**Task requirements**: The output is the line holding "Screen dimensions: 1024x674" and all lines after it to the end of the records below; restate them unchanged and add nothing.
++++++++++++++++++++
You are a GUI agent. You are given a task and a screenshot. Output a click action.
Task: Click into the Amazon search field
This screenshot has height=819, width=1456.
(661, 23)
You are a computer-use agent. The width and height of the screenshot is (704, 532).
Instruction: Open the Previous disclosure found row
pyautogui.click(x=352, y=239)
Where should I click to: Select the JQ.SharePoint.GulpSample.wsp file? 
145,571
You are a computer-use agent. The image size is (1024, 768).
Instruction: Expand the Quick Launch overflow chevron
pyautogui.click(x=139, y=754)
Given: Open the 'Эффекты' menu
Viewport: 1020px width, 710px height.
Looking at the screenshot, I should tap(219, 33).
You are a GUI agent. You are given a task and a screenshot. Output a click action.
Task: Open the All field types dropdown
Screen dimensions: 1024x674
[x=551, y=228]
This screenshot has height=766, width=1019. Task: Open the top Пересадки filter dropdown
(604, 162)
++++++++++++++++++++
**The completed task**:
Screen dimensions: 1024x674
[x=551, y=228]
This screenshot has height=766, width=1019. Task: Open the top Пересадки filter dropdown
(604, 162)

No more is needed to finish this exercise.